ABOUT THIS EXERCISE —
Lines below that hold the word "agent" must be copied in full.

WORKING DATA —

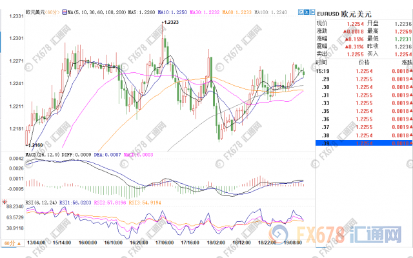Click the middle small chart toolbar icon above the quote panel
This screenshot has height=258, width=413.
pyautogui.click(x=307, y=12)
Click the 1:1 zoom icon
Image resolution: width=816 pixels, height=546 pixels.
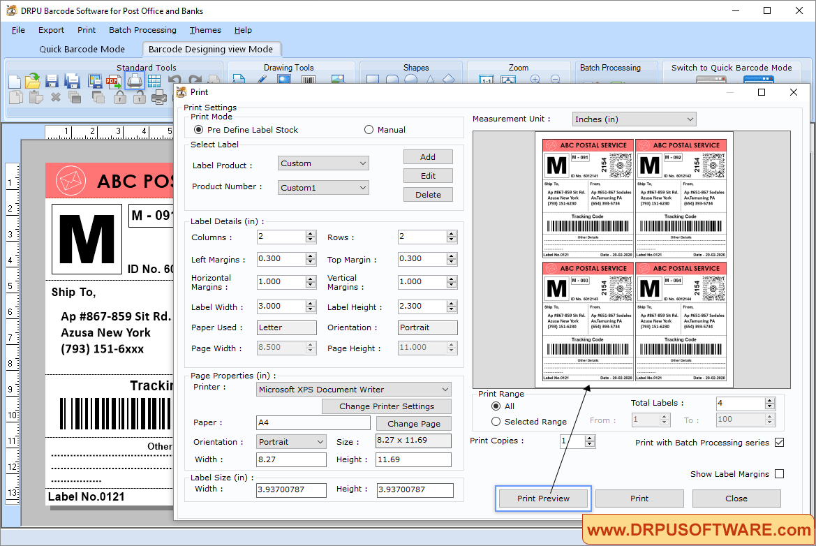[x=485, y=80]
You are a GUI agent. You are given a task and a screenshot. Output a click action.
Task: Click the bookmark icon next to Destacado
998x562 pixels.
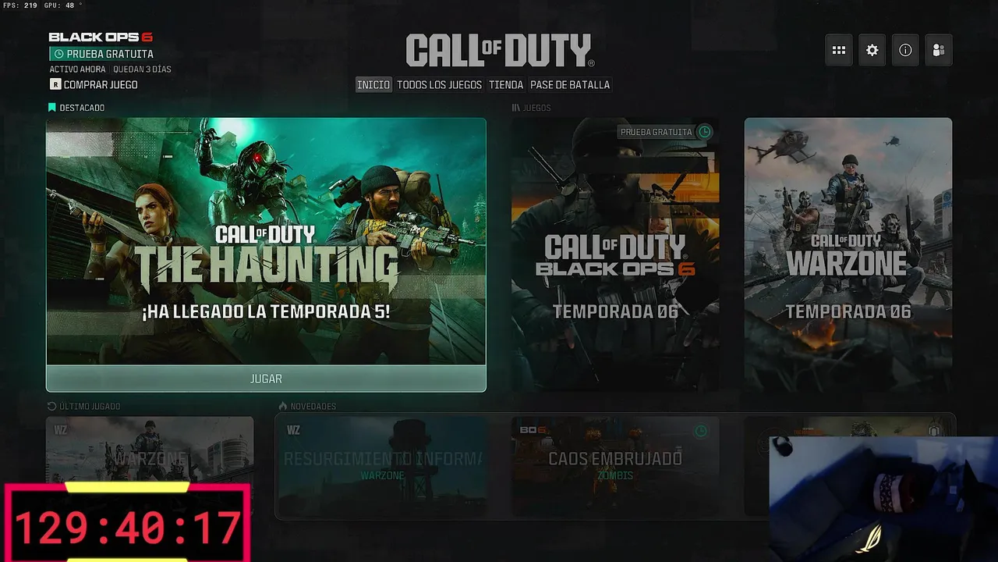pos(52,108)
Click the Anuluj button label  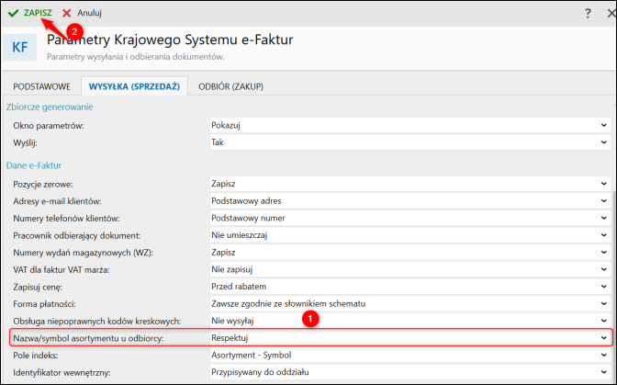(x=89, y=13)

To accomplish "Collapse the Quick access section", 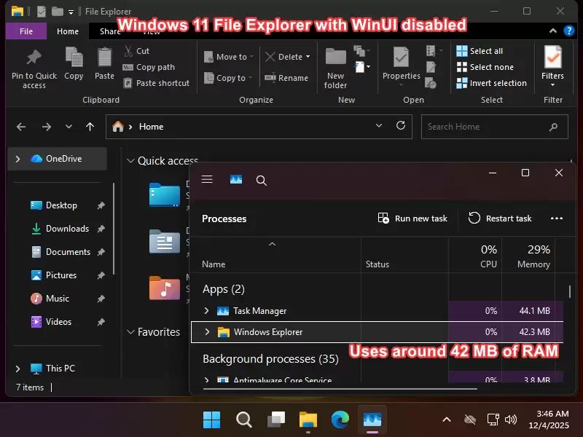I will coord(130,160).
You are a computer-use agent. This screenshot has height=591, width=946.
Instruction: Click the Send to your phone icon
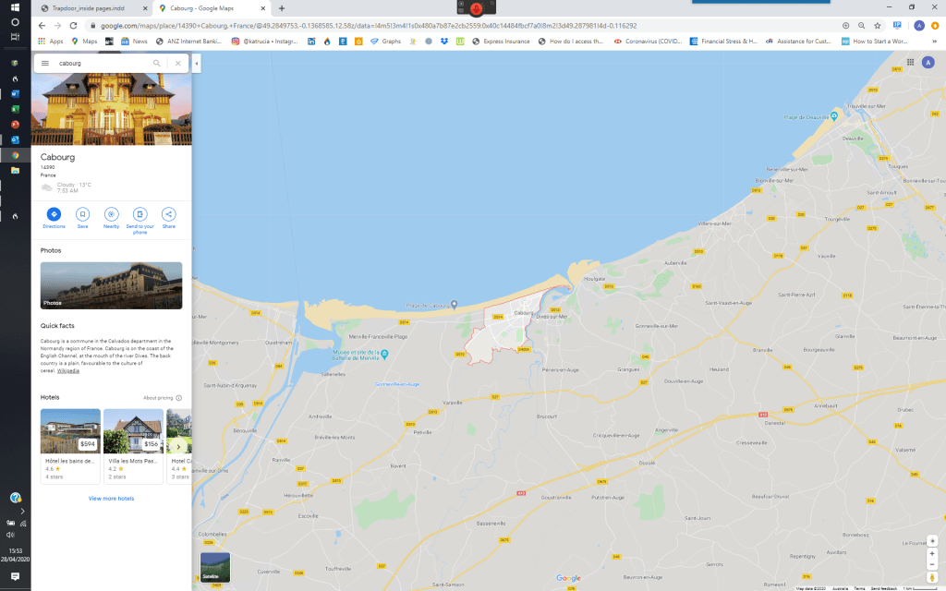click(139, 214)
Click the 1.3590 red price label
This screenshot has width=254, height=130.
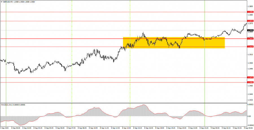[x=250, y=12]
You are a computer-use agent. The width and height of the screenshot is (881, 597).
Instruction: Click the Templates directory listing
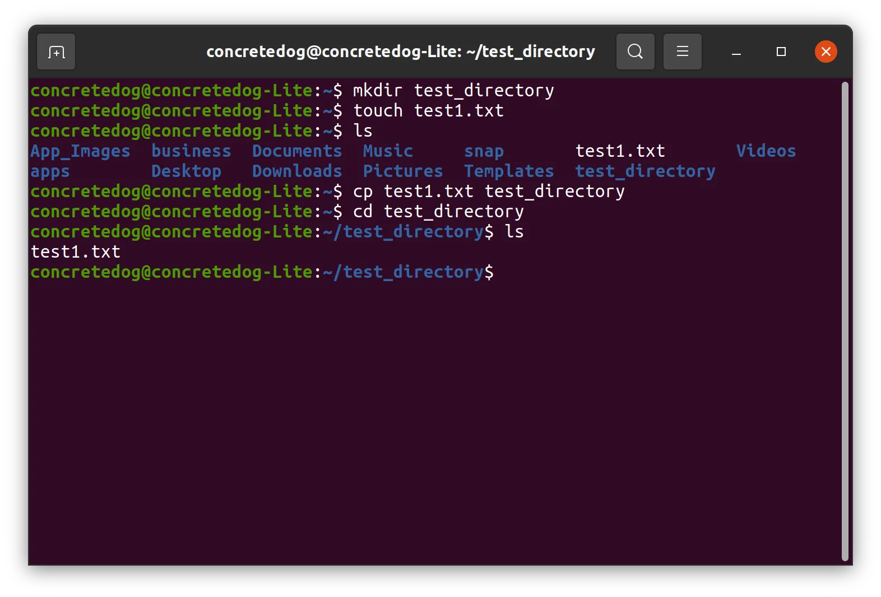(x=509, y=171)
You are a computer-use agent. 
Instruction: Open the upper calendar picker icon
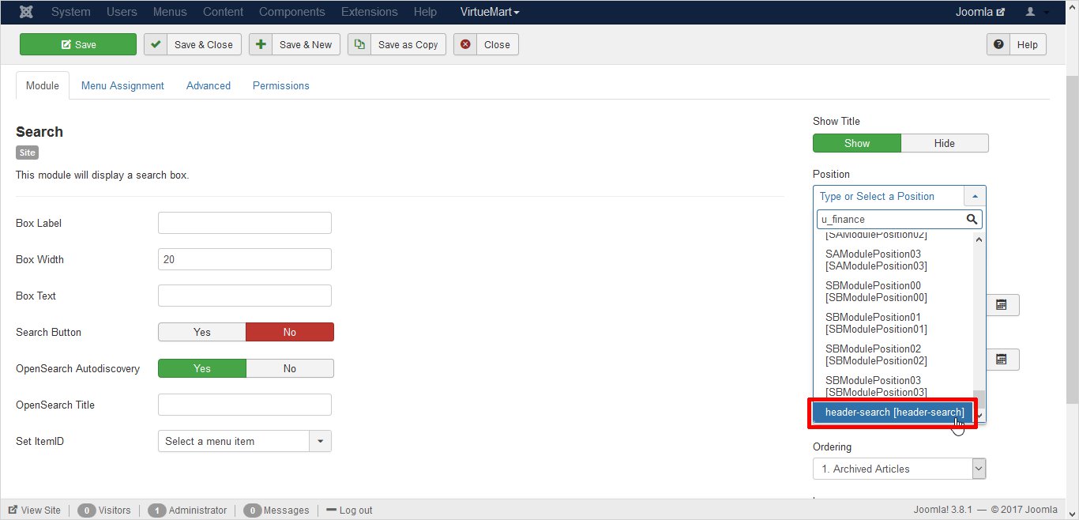pos(1001,304)
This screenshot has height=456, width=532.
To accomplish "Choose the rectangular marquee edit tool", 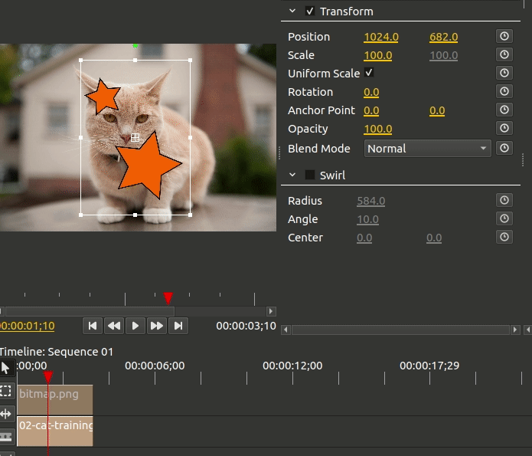I will (x=6, y=391).
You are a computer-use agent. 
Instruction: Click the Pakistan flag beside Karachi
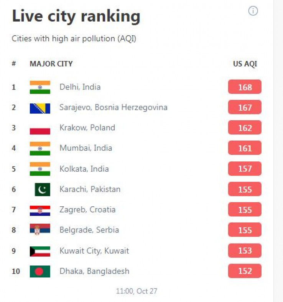pyautogui.click(x=43, y=189)
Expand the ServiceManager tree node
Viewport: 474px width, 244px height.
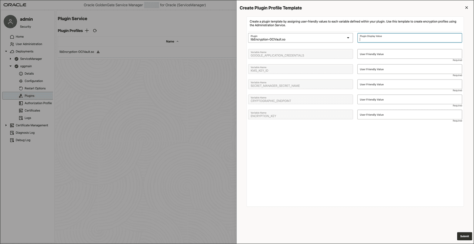tap(10, 58)
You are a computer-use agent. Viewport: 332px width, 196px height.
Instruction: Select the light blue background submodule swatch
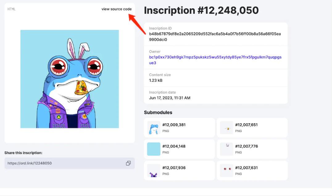(154, 149)
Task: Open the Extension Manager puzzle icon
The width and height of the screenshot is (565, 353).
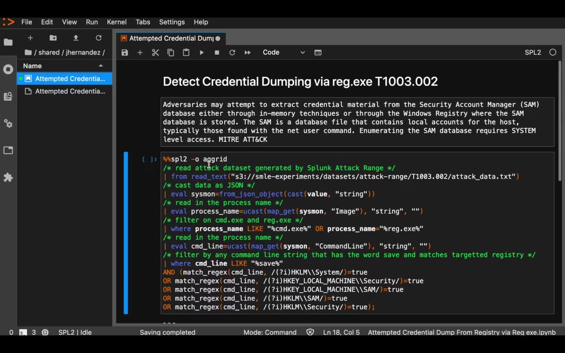Action: [x=8, y=177]
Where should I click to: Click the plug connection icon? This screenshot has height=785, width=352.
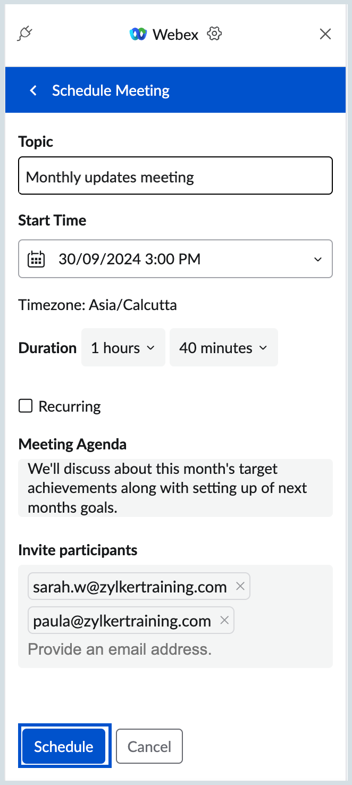25,34
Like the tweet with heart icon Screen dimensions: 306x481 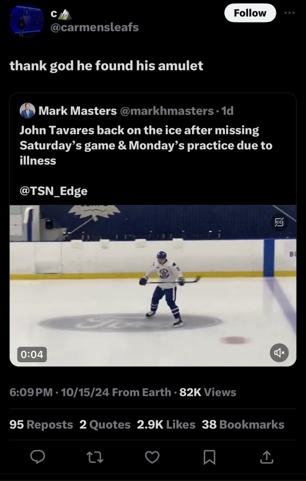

ANSWER FOR THIS EXERCISE —
You are a GUI agent. You are given a task and a screenshot. Output a click action.
You are a computer-use agent. This screenshot has height=591, width=946.
You are a computer-use agent. The width and height of the screenshot is (881, 597).
You are a computer-use agent. 
You are a computer-use agent. 
You are a computer-use agent. Viewport: 332px width, 196px height.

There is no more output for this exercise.